To get to the May 18th concert by the Brooklyn-based band Liars at New York's Metropolitan Museum of Art, you had to walk through the afterlife – the long sequence of rooms devoted to ancient Egyptian sculpture, hieroglyphic art and mummified royalty leading to the glass-walled space housing the Temple of Dendur. Oddly, considering the guaranteed visual wham of a performance framed by those sandstone columns, Aaron Hemphill, Julian Gross and singer Angus Andrew – all on various electronics with some live bass and Gross' Neu!-ride drumming – played on a stage facing the ruins. Our view over Andrews' Bunyan-esque frame and glowering vocal concentration: cryptic slashed-line graphics and live, moving images of the band projected on the huge stone wall over the front door.
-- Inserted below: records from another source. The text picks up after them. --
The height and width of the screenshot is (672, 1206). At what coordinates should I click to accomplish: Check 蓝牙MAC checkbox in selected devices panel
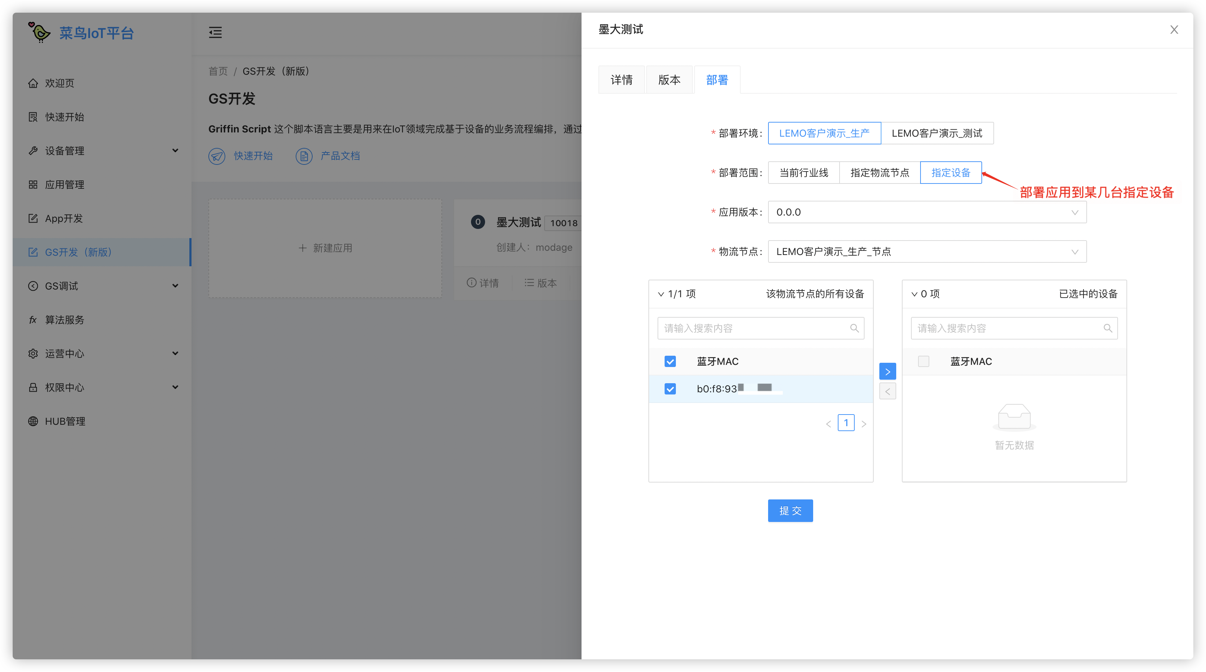pyautogui.click(x=923, y=361)
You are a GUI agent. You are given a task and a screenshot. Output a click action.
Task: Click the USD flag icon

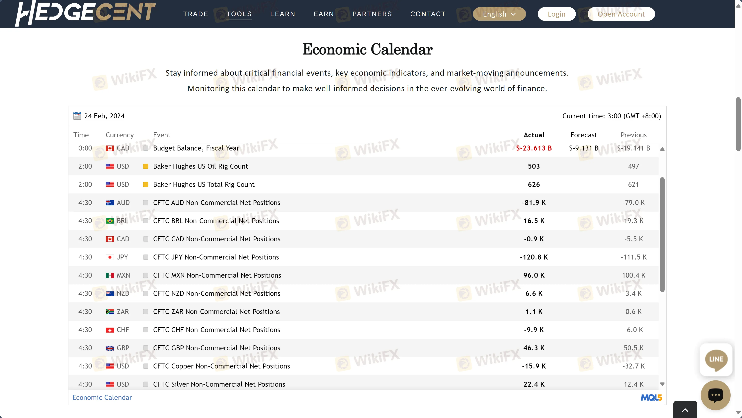tap(109, 166)
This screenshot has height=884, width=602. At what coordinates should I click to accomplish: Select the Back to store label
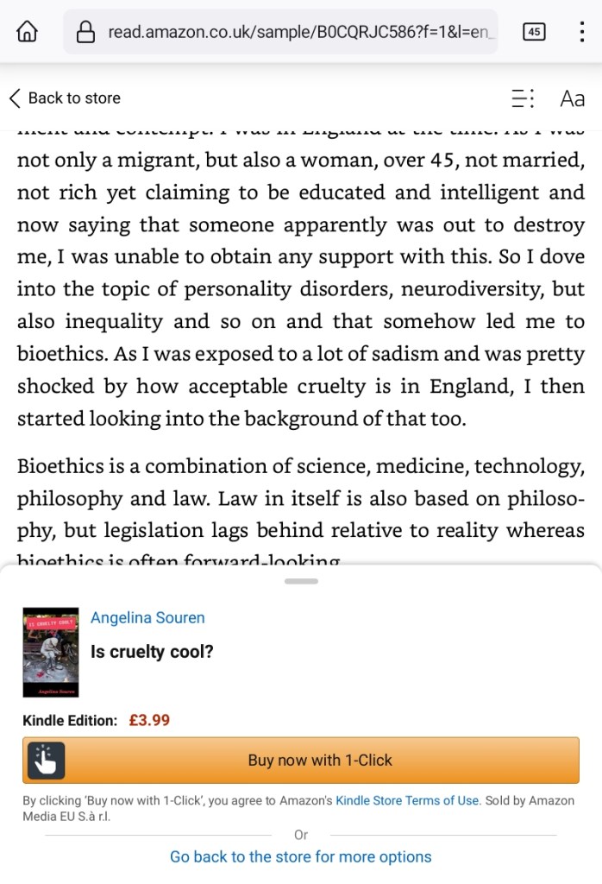(x=74, y=98)
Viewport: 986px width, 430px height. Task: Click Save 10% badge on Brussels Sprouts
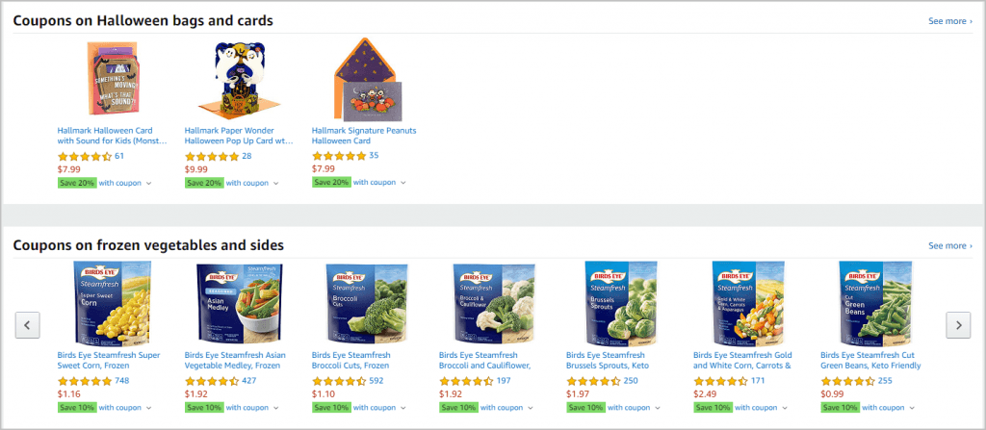pyautogui.click(x=585, y=408)
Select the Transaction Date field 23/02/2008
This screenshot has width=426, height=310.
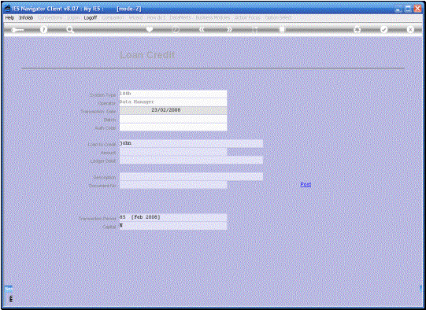173,110
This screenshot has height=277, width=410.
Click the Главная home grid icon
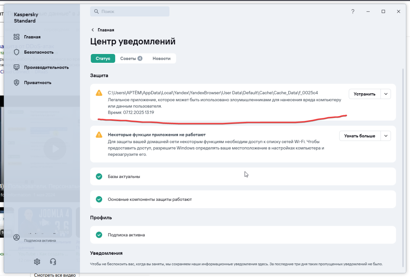coord(16,37)
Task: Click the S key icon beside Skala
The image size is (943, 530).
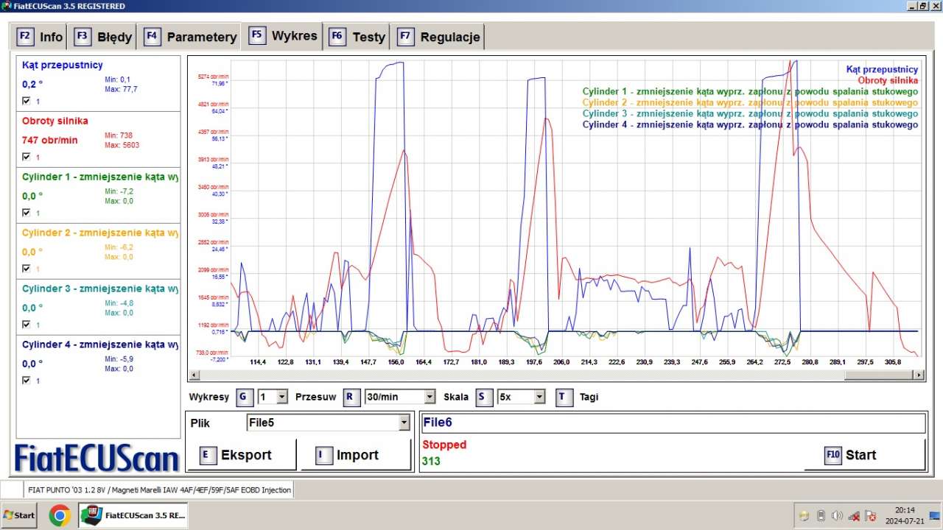Action: (x=484, y=397)
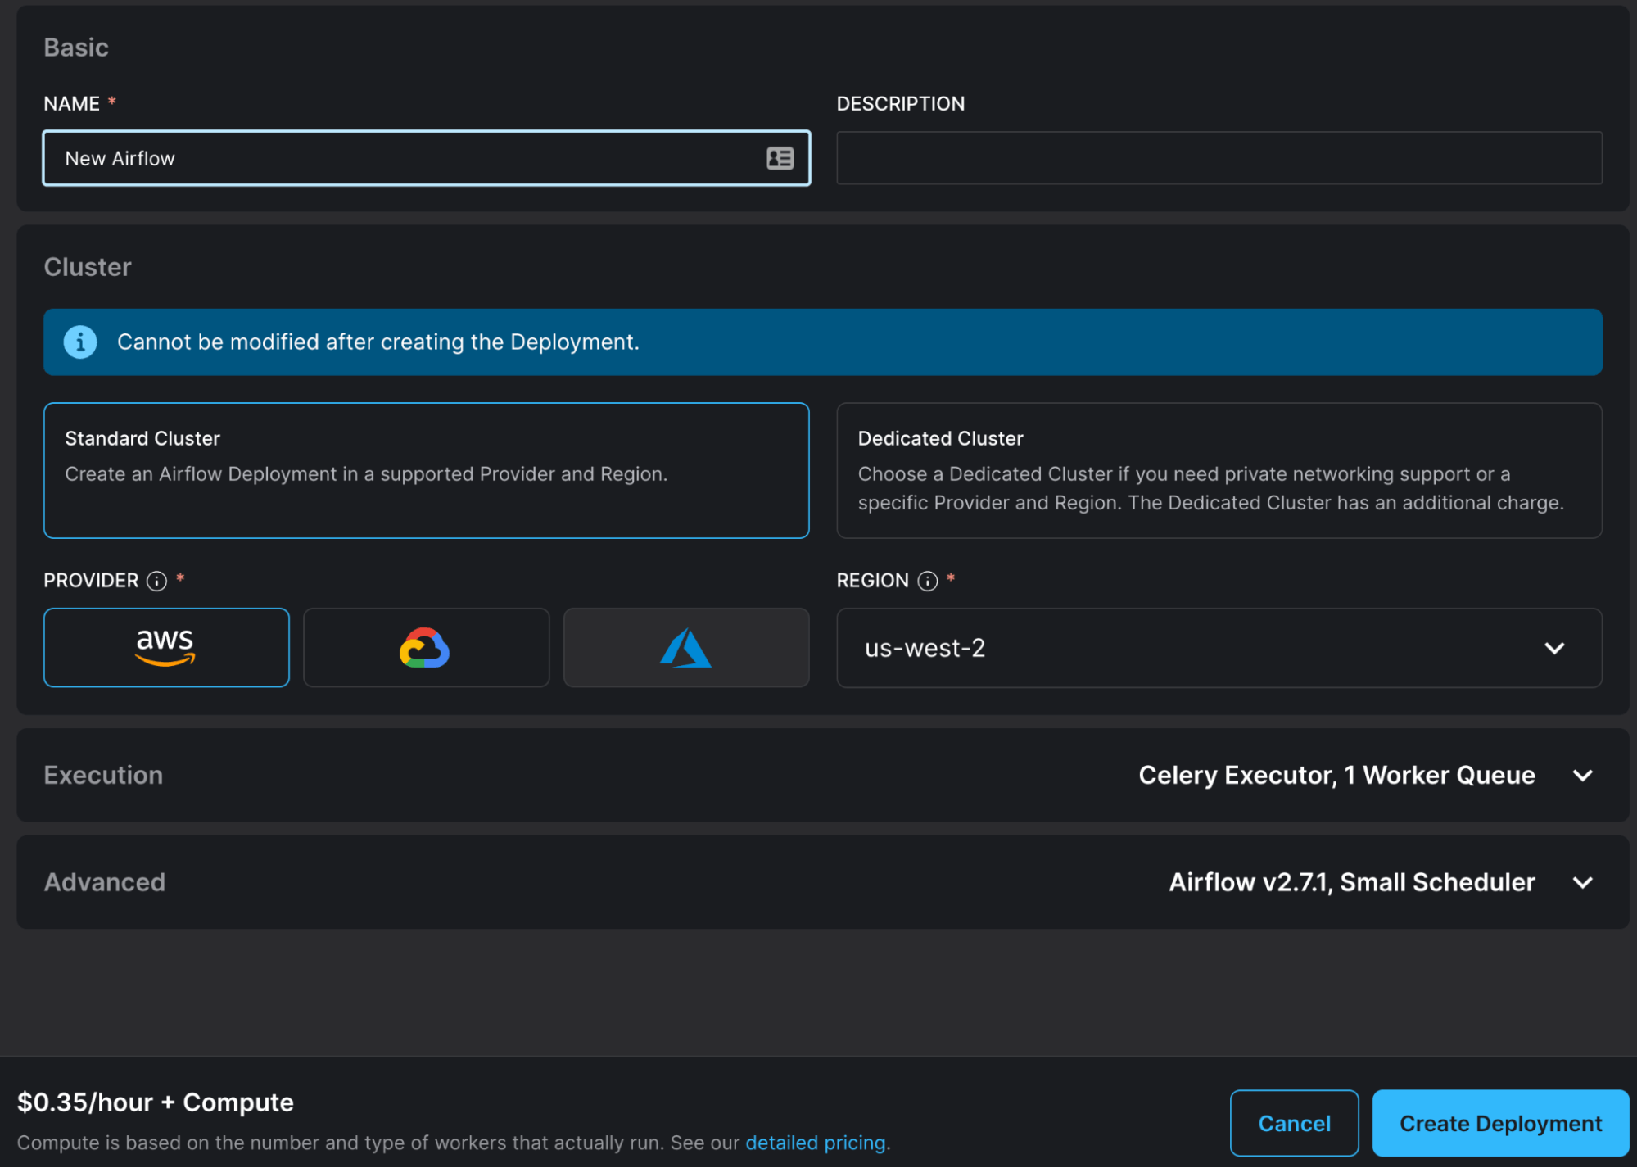Viewport: 1637px width, 1168px height.
Task: Choose the Google Cloud provider icon
Action: click(x=425, y=647)
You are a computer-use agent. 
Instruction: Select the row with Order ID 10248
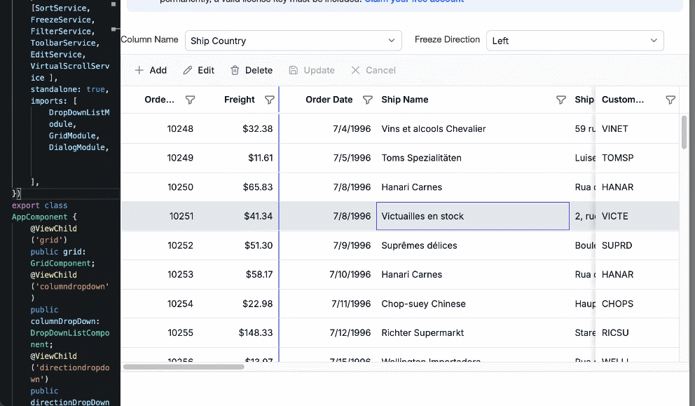coord(180,129)
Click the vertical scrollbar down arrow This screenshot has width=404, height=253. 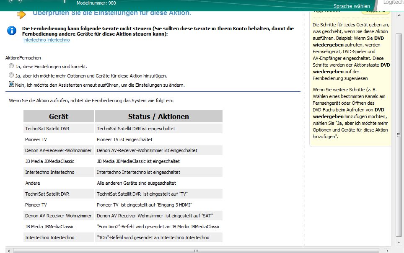[399, 242]
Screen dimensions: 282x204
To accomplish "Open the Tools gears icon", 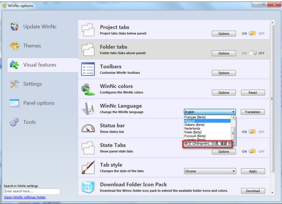I will [x=14, y=122].
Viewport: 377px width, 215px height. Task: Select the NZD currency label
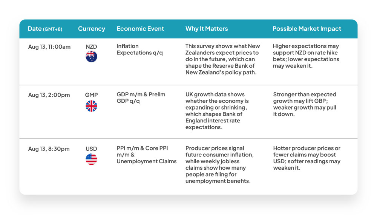[x=91, y=47]
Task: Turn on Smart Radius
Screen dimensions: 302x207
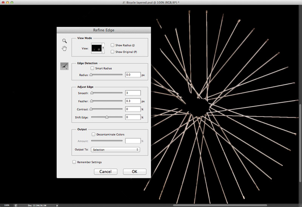Action: click(x=92, y=68)
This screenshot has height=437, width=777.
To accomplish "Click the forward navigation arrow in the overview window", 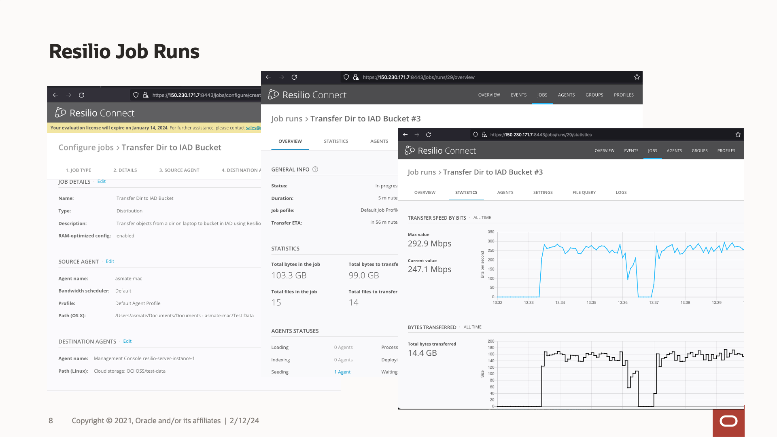I will (x=281, y=77).
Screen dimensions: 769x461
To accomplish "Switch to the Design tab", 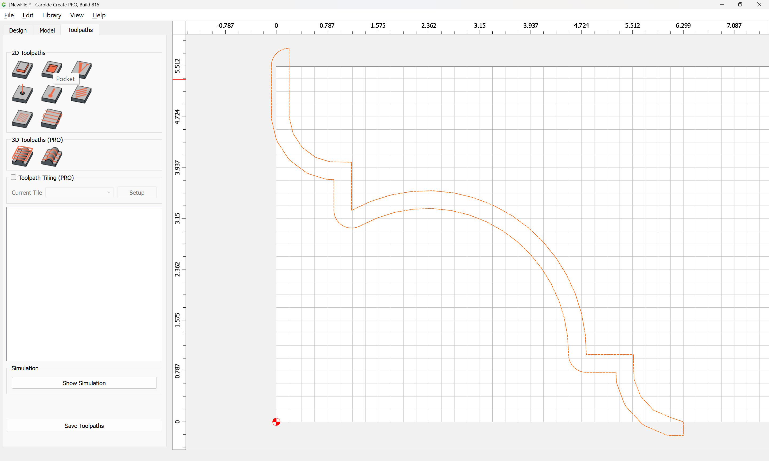I will coord(18,30).
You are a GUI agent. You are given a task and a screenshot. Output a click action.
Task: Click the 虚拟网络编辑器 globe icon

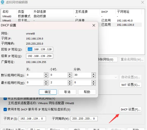pyautogui.click(x=3, y=2)
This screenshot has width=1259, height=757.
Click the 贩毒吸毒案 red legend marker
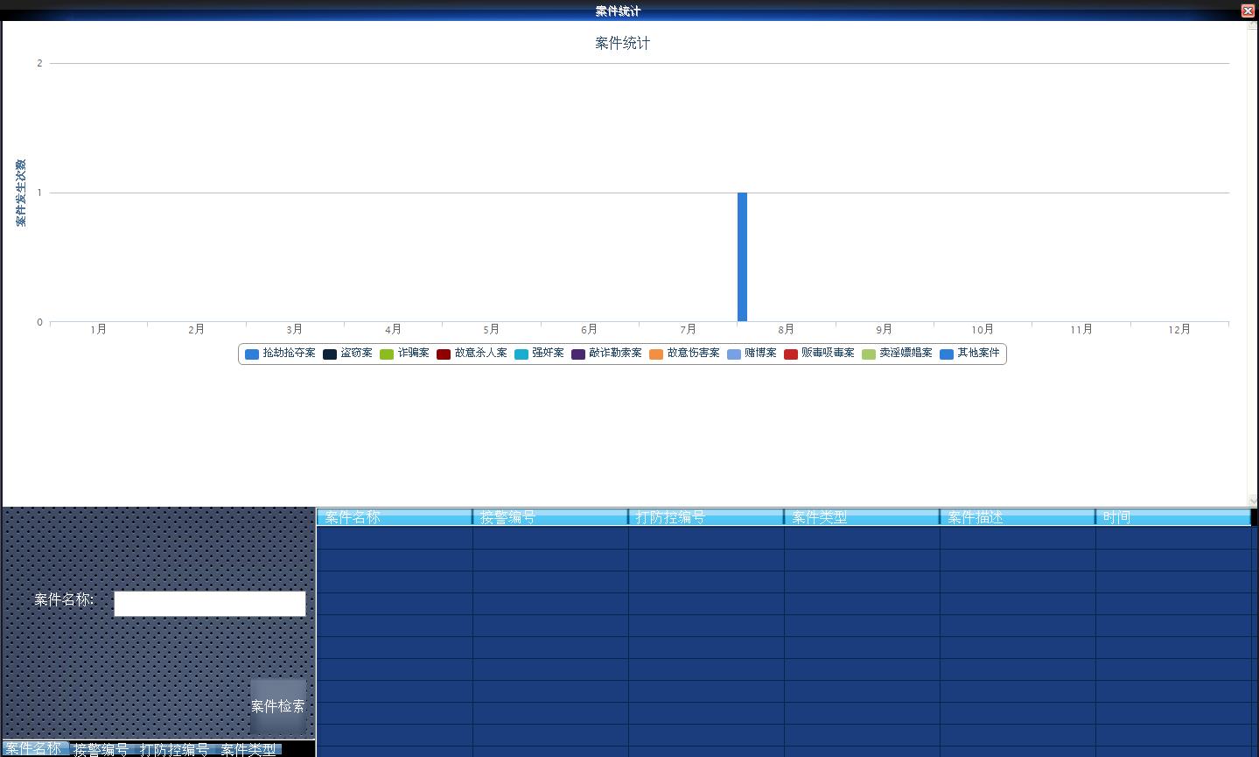tap(791, 354)
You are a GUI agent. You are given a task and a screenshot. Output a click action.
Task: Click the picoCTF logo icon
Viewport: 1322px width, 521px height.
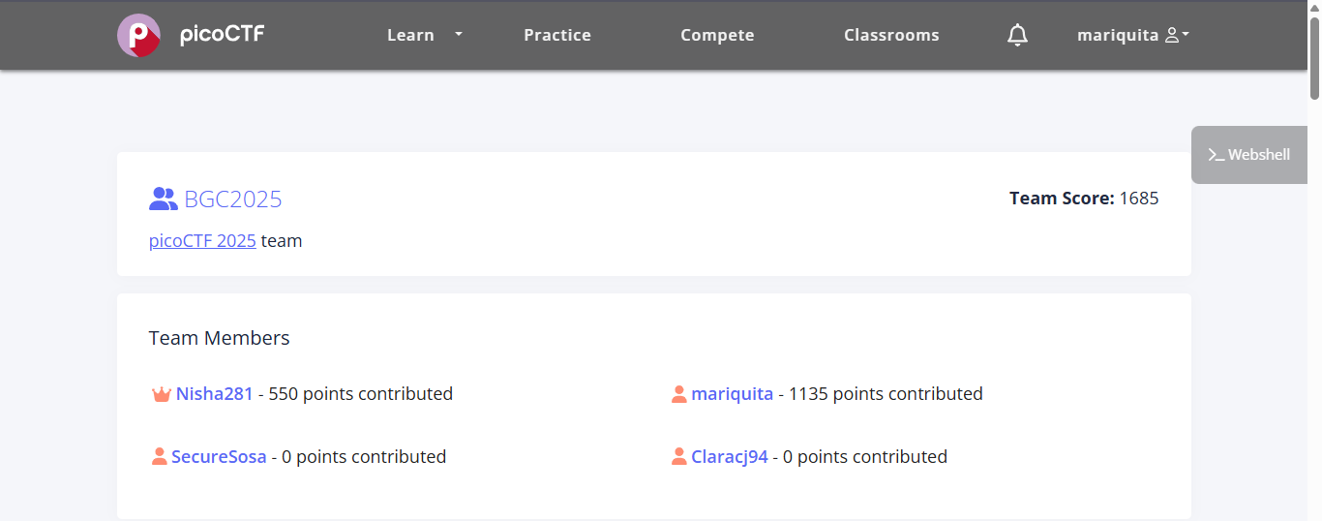(x=138, y=35)
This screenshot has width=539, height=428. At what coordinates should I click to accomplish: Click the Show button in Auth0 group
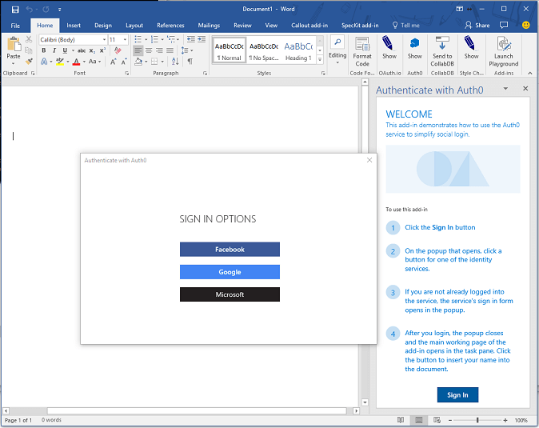(414, 45)
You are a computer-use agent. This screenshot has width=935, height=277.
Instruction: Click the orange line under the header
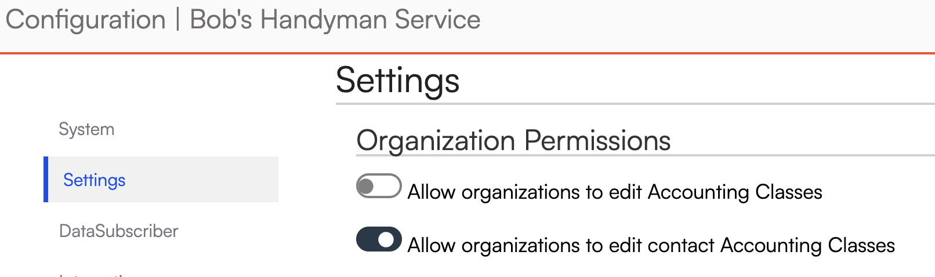pyautogui.click(x=468, y=53)

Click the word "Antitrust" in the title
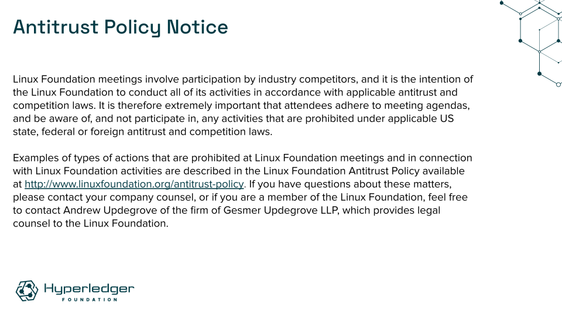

Another disorienting surprise: Liars' one-hour no-encore set, presented by the New York organization Wordless Music, was largely comprised of new, unreleased material, with no introductory comments. Notably, the seven fresh tracks did not include two others the trio has just issued as free downloads, "I Saw You From the Lifeboat" and "Perfume Tear." There were also four songs drawn from the trance and shadows of last year's great, slow grower, WIXIW (Mute). In return for the majestic setting – especially as dusk turned to night on the other side of the sloping glass, adding to the shadows and torchlight effect in the room – Liars literally forced us to dance in the dark, without footnotes.
Mess With a Mission
Add to that the challenging high-ceiling acoustics, which whipped everything in the mix – especially Andrews' incantatory, pressed-into-the-red bark – into squirrely dub: the British post-punk jitters and surge of Wire and the Pop Group, shaved to angular, jutting hooks and German dance-floor rigor, then remixed by vintage fog-brained Lee Perry. One new song had the working title "Mess With a Mission." It suited everything Liars played – and the way the lines and edges in the music got whipped and shredded out of the machines, into the Temple's spectacular reverb.
The emphasis on unfamilar material surely had a lot to do with the lack of outright dancing in the small, lucky crowd. (The show was sold out, although capacity was understandably limited.) But Liars have, since their turn-of-the-millenium art-rock origins and slimming down to trio strength, been steadily refining their turbulence into an enervating subtlety – a moving music of concise ideas thumped and stretched into rolling, hovering magnetism. The beats and tensions were more overt at the Met; in another new song, Andrews' barked the chorus ("Facts is facts, fiction is fiction!") through cross-fired electronics and cheese-cloth distortion, as if he was summoning the spirit of Suicide's Alan Vega from the inner corners of the Temple.
But the prospective drama of Liars' next album was evident in the grip of the pulses and the striking, painterly effects Andrews and Hephill drew out from their technology, like Andrews' long woozy chords of what sounded like a medieval church organ, falling over drunk. And the show's closer, a new song titled (at least for the night) "Can't Hear Well," was actually effective, relative quiet, sung by Andrews with haunted, baritone clarity. Playing at the foot of a monument to gods, Liars finished the night with the dignity of prayer.